I do know my boss was very grateful that this year, for the first time, she didn't take any princesses trick-or-treating.
Posted by: Stasa | April 4, 2008 6:07 PM
So, for women we have the Madonna/Whore dichotomy, and for baby girls we have the Princess/Hoochie Mama dichotomy. Sigh.
Posted by: Zuska | April 9, 2008 5:38 PM
as a former children's clothing manufacturer I can tell you that the gender/clothing issue has been around for a long time and is really really tough to overcome. I actually think that it's harder to dress boys than girls. As others point out it's ok for girls to wear "boys" clothes (although that's as far as it goes) but a boy's penis automatically falls off if you dress him in anything other than "little slugger" (gack) shirts.
If the first store you visited is the one I'm thinking of, one thing to keep in mind is that they sell what nobody else can.

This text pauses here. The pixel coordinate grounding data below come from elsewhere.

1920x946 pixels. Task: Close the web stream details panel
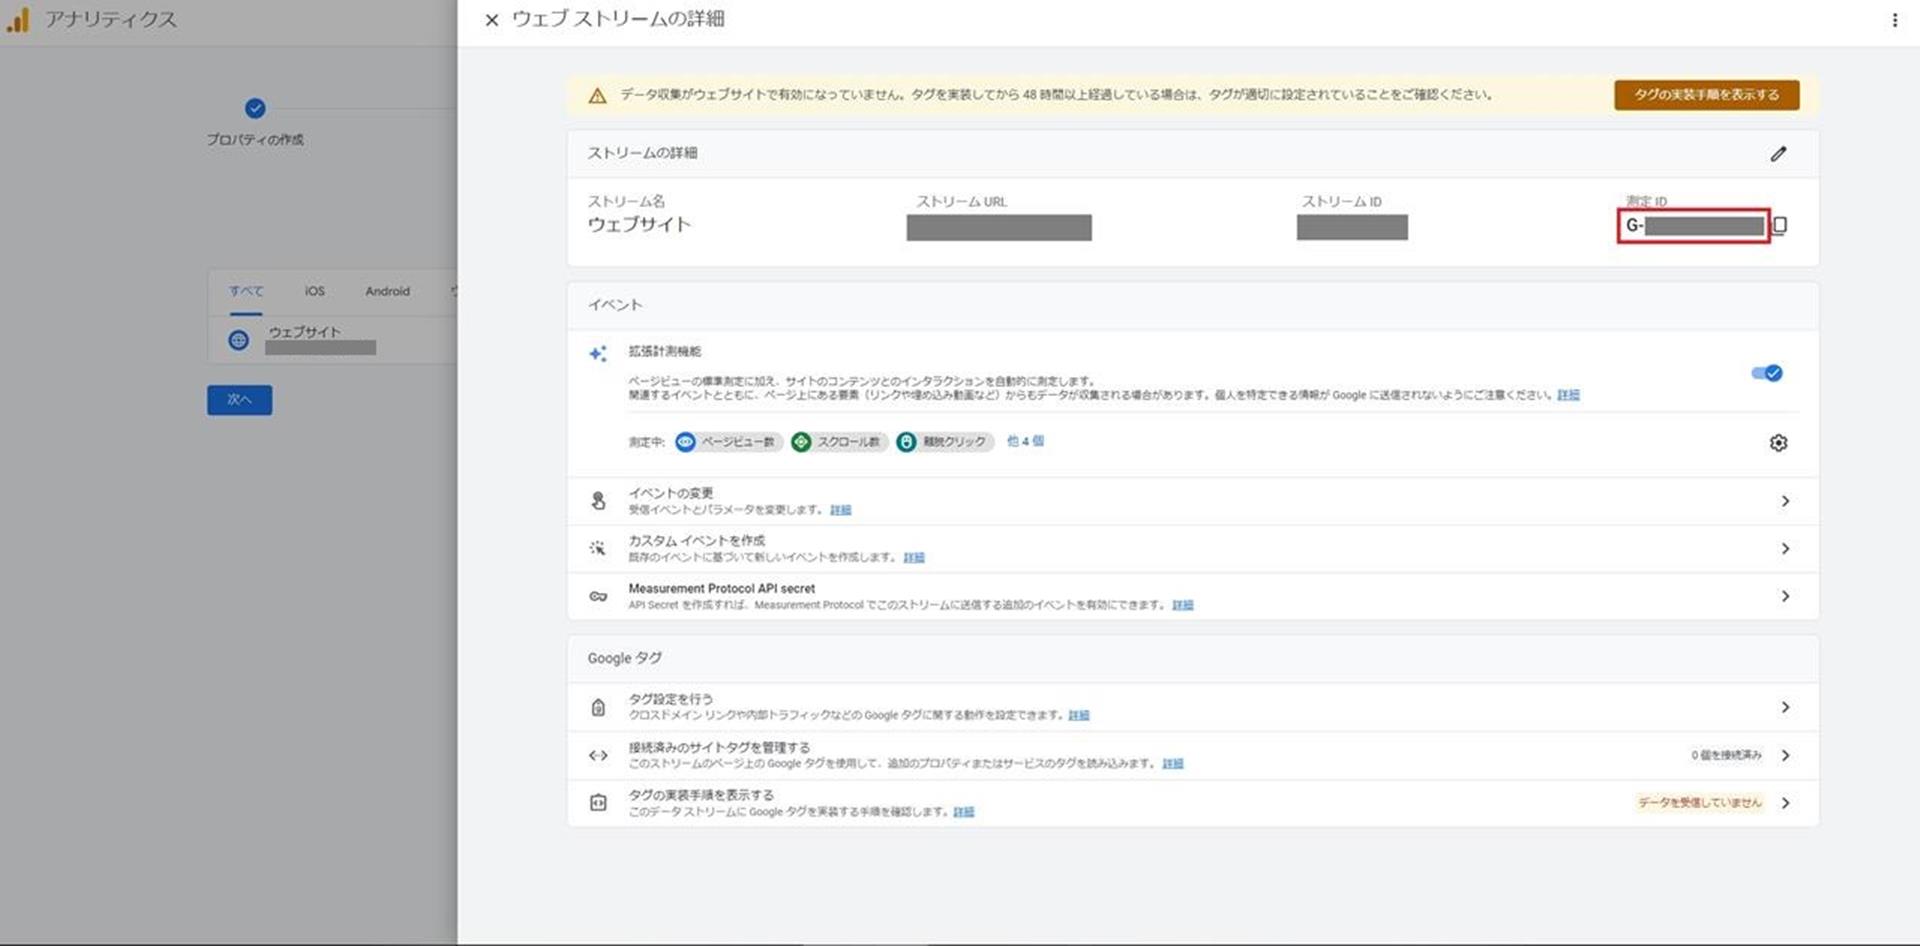[x=491, y=20]
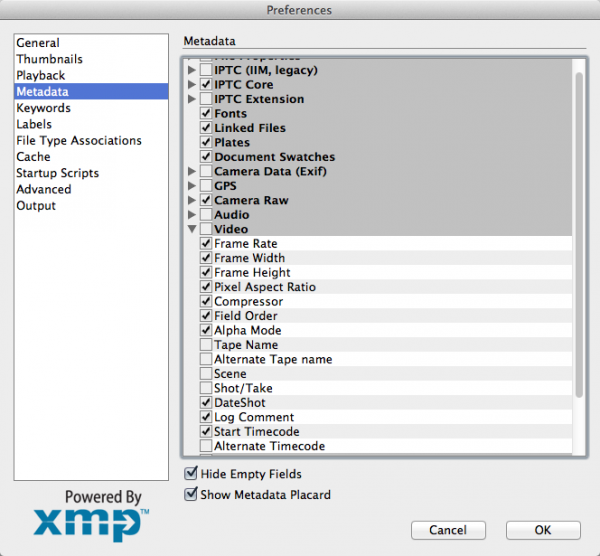Collapse the Video metadata group
Viewport: 600px width, 556px height.
pyautogui.click(x=192, y=229)
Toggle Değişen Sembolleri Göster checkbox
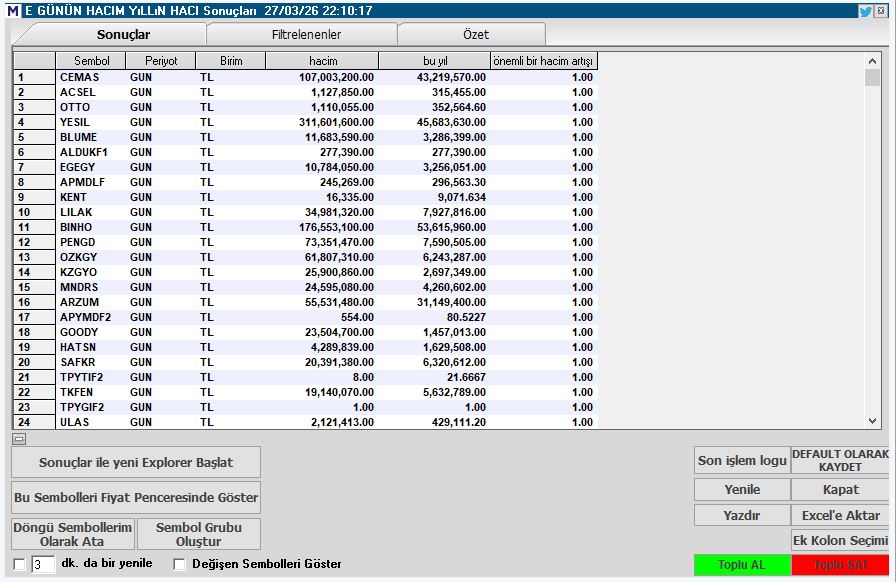This screenshot has height=582, width=896. (x=179, y=564)

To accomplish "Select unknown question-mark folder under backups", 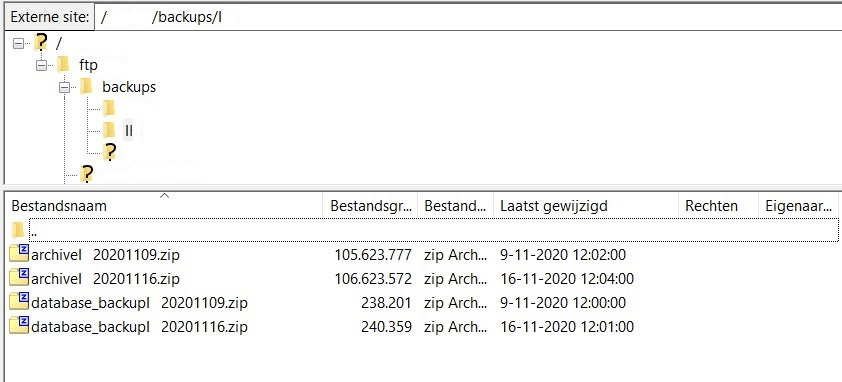I will (109, 153).
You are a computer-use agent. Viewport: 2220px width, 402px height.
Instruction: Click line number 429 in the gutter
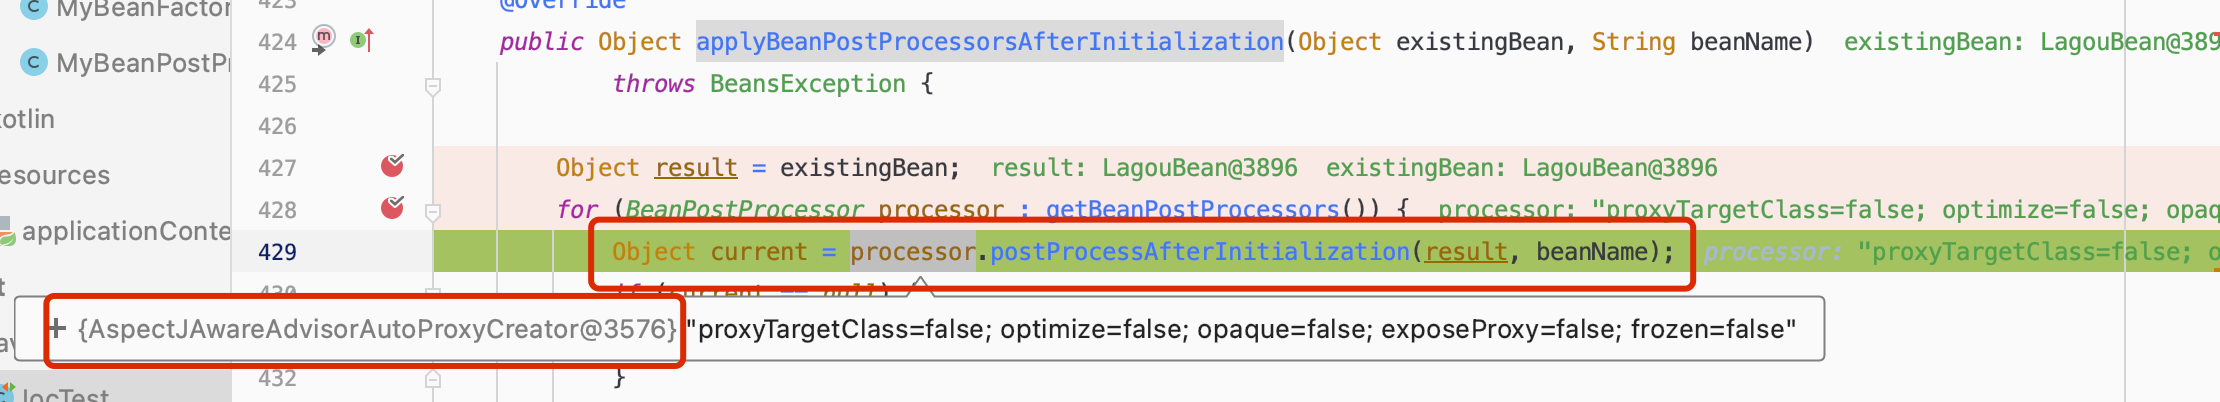coord(277,252)
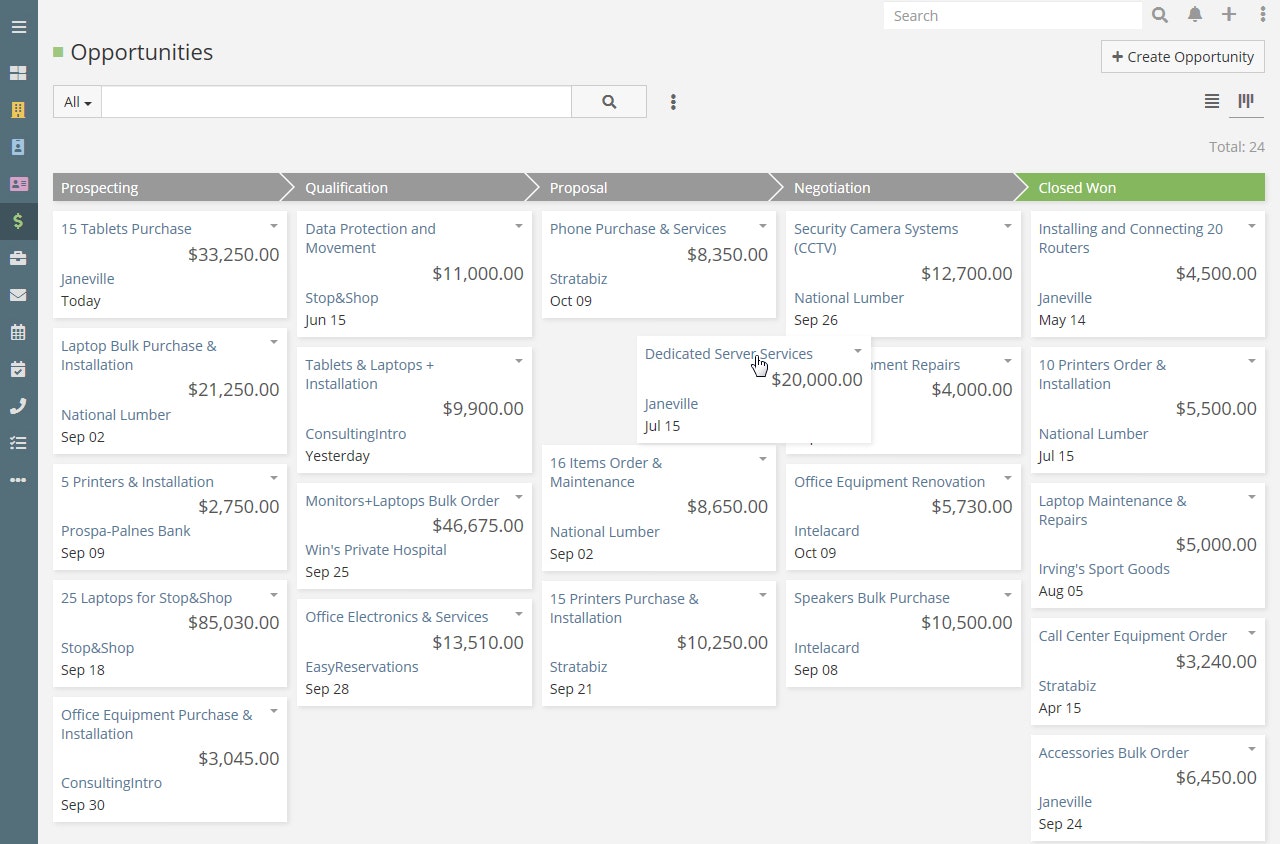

Obviously nobody else wanted pink frilly either.
You may want to look at Hanna Anderssen clothes, pricey but they last forever and the company is really good about replacing zippers. OshKosh is also really solid (I'm not sure where you actually buy OshKosh because all mine came from yard sales and hand me downs, including a winter jacket that just went full circle: the child who handed it down to my daughter had her first kid 20 years after she out grew the jacket. I've lost count but I think new baby will be the 8th or 9th child to wear the coat. The jacket is worn but entirely wearable.)
Posted by: brook | April 13, 2008 8:04 PM
Brook, thanks for your comments! that's a good point about Retailer #1; I didn't even think about that, but it makes sense. I love Hanna Anderssen, and they have pretty good sales too. (We have a lot of hand-me-downs and I've bought some things new too---super-cute stuff!)